Stored items:
++++++

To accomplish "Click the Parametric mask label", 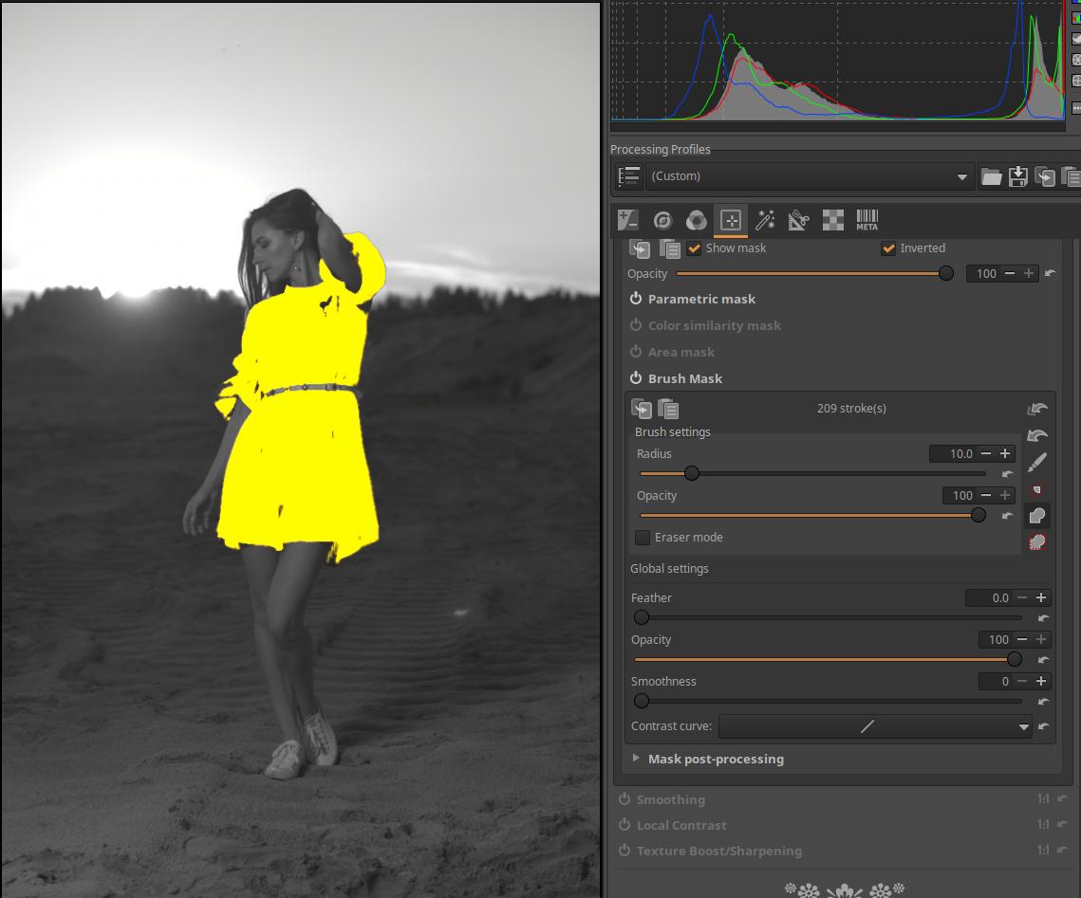I will click(701, 299).
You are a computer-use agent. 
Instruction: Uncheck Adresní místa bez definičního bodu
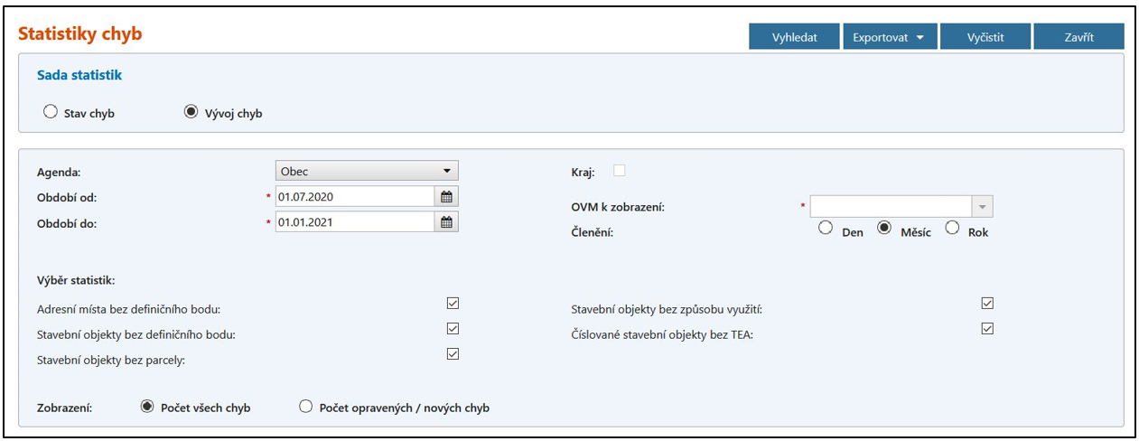[x=453, y=303]
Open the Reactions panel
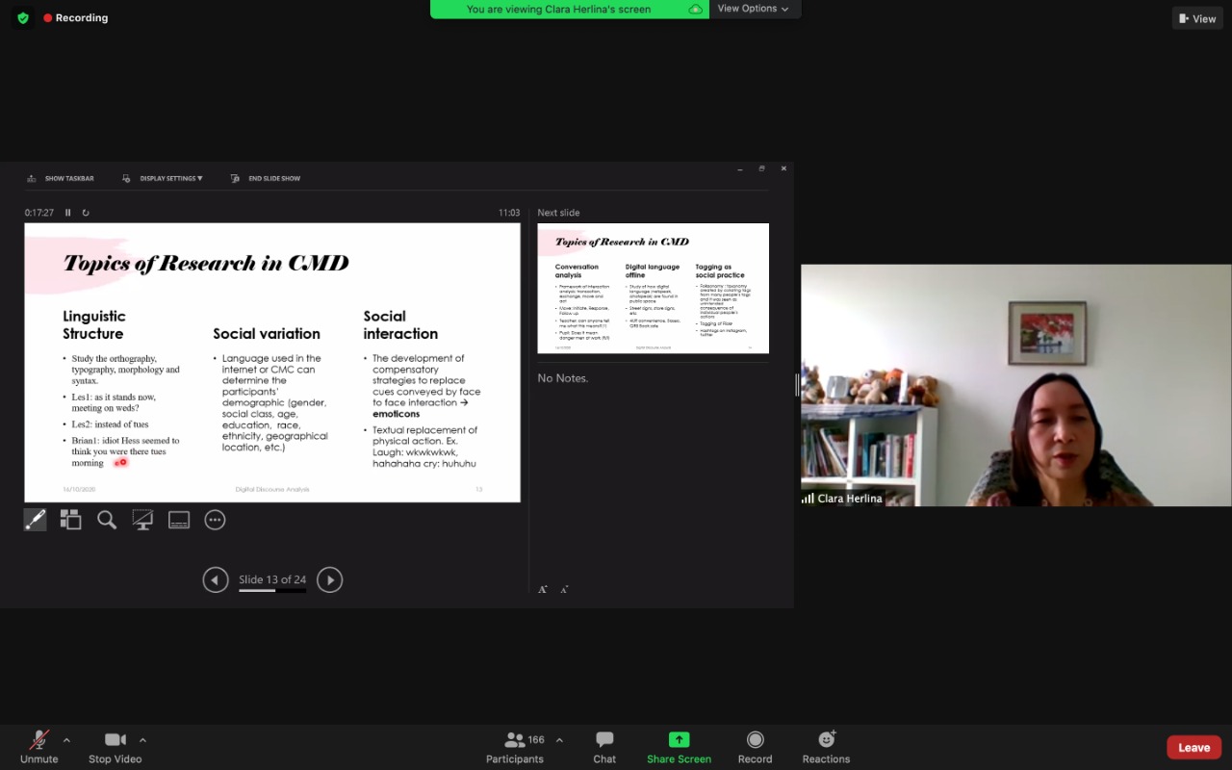1232x770 pixels. click(826, 747)
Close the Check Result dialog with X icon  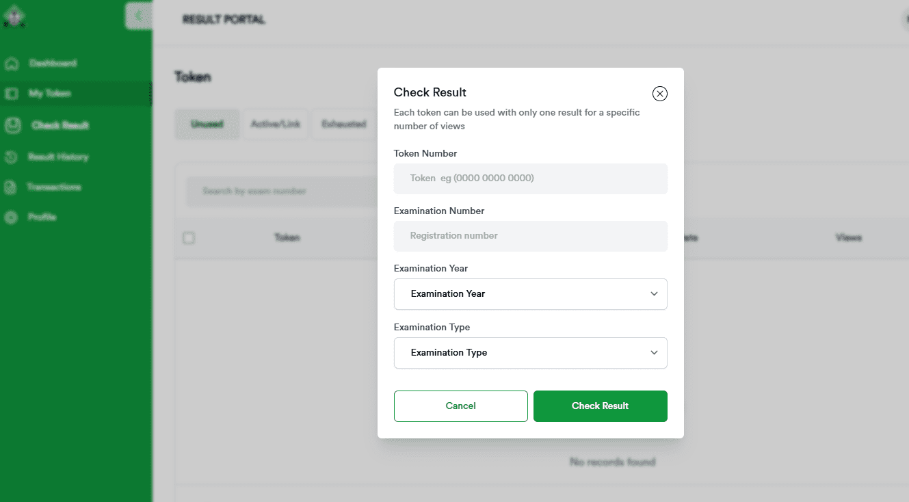[659, 94]
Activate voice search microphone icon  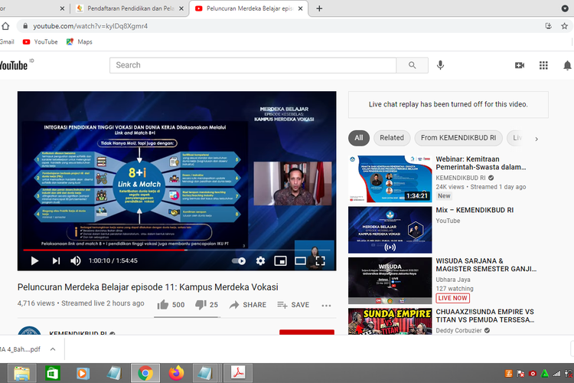coord(441,65)
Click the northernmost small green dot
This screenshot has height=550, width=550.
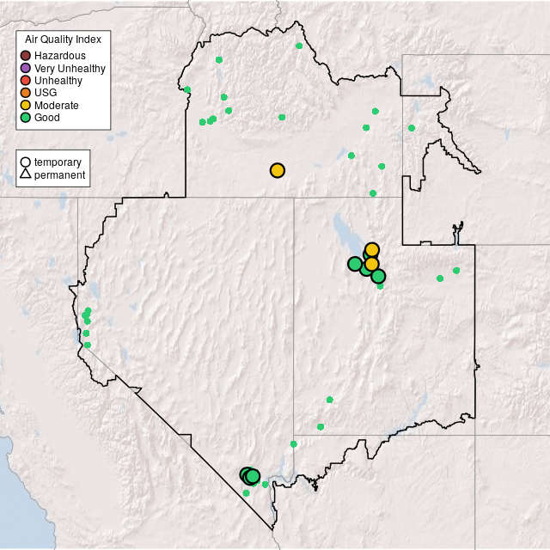[x=299, y=46]
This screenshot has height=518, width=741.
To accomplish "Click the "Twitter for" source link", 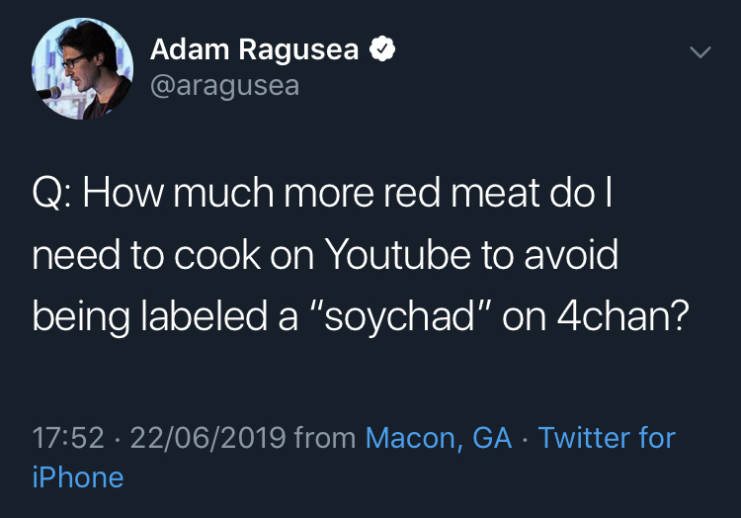I will tap(607, 436).
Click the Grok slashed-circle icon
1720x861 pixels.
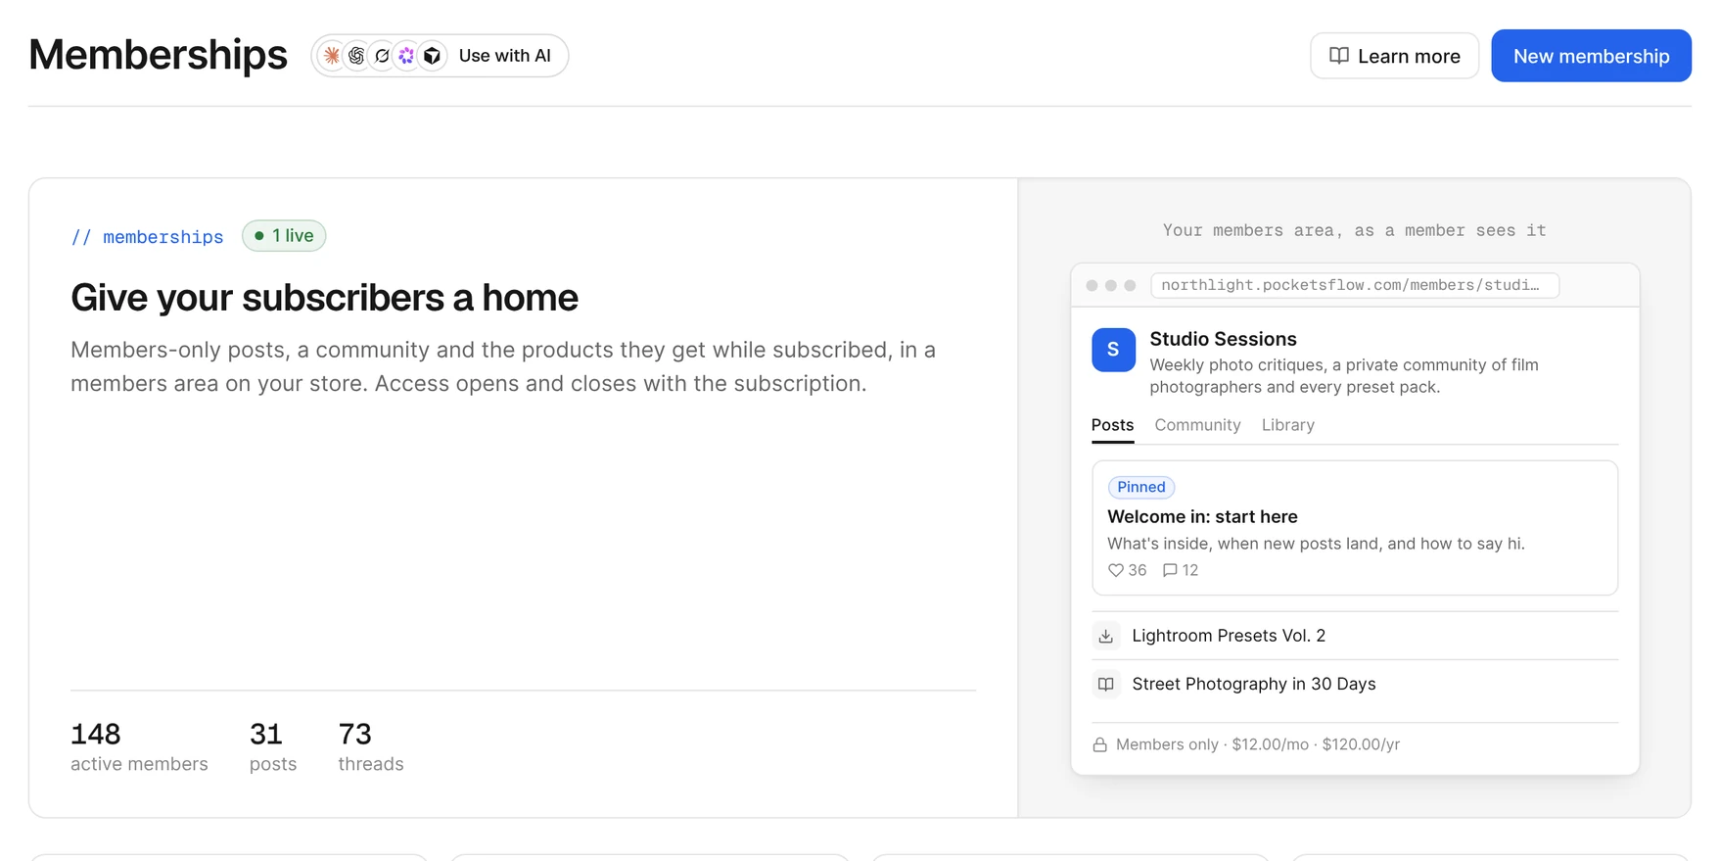coord(382,56)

++++++

Reproduce only the lines between the line with "Click the Grok slashed-circle icon" and the final line of the records, both included, so that the copy matches them exactly and contains no pictures.

Click the Grok slashed-circle icon
1720x861 pixels.
coord(382,56)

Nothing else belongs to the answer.